**Information supplied:**
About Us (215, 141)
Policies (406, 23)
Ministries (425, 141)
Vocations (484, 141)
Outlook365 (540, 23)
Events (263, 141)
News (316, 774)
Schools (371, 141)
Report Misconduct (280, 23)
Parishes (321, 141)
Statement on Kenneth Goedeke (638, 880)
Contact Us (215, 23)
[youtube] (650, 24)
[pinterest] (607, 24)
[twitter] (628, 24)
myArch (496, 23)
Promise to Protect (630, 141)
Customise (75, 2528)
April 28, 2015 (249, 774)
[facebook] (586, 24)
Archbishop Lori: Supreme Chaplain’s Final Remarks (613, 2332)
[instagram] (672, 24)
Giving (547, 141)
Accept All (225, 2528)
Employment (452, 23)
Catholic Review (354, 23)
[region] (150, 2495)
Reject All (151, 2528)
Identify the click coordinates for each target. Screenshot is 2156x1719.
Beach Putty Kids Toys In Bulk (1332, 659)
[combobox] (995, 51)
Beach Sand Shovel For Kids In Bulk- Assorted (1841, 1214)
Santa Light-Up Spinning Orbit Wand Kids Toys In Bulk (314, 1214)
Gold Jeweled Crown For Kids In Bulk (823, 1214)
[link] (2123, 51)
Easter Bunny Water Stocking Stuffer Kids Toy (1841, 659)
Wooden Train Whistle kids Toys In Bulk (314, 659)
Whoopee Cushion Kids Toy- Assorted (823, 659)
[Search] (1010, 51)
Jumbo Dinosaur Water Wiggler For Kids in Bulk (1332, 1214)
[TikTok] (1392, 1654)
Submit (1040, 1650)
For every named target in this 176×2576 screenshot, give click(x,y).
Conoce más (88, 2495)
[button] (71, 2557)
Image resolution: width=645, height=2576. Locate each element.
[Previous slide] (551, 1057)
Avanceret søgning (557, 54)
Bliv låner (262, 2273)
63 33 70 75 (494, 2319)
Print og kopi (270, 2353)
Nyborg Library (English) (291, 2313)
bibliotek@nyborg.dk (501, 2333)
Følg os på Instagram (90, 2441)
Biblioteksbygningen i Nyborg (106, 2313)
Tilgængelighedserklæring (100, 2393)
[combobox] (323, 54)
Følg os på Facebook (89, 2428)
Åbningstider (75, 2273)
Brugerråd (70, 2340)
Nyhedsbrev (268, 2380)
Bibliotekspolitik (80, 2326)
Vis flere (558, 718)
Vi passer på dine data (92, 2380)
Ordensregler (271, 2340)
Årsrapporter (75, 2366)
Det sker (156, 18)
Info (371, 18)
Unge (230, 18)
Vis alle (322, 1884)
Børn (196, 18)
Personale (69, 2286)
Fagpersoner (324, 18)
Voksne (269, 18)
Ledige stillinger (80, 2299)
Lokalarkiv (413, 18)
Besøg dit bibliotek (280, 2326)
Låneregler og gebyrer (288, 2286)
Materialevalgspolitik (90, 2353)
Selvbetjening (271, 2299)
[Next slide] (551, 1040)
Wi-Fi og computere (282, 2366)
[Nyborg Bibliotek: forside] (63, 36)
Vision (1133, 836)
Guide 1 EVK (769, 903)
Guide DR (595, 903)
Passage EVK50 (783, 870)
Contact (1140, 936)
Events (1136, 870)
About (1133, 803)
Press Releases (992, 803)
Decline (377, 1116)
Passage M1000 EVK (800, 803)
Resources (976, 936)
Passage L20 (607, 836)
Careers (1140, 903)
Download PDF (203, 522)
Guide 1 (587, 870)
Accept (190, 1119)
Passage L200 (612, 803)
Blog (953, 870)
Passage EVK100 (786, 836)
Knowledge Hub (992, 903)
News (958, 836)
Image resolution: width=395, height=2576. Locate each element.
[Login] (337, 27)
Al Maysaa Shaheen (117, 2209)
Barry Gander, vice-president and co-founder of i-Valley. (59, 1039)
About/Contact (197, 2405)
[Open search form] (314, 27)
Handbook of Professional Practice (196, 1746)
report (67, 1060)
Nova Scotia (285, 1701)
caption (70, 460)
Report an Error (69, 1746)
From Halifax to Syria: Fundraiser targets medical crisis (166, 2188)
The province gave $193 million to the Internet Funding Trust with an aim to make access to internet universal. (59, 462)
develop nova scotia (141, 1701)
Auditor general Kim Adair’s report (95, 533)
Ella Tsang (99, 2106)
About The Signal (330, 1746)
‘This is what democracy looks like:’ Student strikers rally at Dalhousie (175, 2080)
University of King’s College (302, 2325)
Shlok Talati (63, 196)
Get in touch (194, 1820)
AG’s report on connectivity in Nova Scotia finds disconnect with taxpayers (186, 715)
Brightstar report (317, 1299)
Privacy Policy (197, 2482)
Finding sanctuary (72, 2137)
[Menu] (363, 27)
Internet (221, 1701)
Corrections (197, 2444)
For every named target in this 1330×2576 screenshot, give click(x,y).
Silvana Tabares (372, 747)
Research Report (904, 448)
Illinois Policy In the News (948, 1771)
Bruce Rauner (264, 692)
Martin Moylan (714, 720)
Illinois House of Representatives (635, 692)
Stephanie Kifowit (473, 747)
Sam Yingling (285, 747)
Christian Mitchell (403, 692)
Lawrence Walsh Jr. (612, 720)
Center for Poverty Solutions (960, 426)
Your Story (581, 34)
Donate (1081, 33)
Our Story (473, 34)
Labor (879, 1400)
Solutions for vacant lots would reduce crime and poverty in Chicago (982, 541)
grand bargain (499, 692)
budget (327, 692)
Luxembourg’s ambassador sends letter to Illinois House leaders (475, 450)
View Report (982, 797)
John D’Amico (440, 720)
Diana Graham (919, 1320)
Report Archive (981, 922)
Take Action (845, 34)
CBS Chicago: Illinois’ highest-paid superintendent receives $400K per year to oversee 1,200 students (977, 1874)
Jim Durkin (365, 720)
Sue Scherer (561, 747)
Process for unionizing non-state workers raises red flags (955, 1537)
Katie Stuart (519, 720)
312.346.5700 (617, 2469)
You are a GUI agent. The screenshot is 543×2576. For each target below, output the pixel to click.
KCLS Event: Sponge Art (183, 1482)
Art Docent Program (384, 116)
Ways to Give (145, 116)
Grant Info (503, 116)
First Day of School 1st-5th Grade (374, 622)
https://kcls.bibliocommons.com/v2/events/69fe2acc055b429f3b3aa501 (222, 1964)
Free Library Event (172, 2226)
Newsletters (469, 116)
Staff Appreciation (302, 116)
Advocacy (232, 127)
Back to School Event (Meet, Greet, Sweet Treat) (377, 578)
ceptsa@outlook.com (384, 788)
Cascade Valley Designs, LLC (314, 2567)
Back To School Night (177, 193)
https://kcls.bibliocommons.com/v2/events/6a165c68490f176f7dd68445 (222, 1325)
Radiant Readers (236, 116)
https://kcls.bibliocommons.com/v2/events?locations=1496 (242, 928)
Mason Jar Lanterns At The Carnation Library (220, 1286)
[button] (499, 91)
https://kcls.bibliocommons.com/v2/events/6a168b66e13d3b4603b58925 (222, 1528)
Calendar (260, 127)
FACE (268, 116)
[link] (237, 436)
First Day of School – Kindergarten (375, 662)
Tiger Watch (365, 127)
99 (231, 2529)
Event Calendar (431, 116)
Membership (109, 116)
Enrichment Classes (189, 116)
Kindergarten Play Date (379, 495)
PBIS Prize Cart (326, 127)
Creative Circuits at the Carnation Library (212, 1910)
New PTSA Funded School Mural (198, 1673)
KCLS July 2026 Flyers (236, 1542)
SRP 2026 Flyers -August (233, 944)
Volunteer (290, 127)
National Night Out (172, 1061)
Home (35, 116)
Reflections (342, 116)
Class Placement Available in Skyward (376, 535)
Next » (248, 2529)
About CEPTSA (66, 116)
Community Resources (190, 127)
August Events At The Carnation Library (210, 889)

**Written task:** Set out the entries from the line containing "Enrichment Classes (189, 116)" through the end of the entries as a Markdown table with two columns, Row and Line, skipping any blank lines.

**Complete output:**
| Row | Line |
|---|---|
| 1 | Enrichment Classes (189, 116) |
| 2 | Kindergarten Play Date (379, 495) |
| 3 | PBIS Prize Cart (326, 127) |
| 4 | Creative Circuits at the Carnation Library (212, 1910) |
| 5 | New PTSA Funded School Mural (198, 1673) |
| 6 | KCLS July 2026 Flyers (236, 1542) |
| 7 | SRP 2026 Flyers -August (233, 944) |
| 8 | Volunteer (290, 127) |
| 9 | National Night Out (172, 1061) |
| 10 | Home (35, 116) |
| 11 | Reflections (342, 116) |
| 12 | Class Placement Available in Skyward (376, 535) |
| 13 | Next » (248, 2529) |
| 14 | About CEPTSA (66, 116) |
| 15 | Community Resources (190, 127) |
| 16 | August Events At The Carnation Library (210, 889) |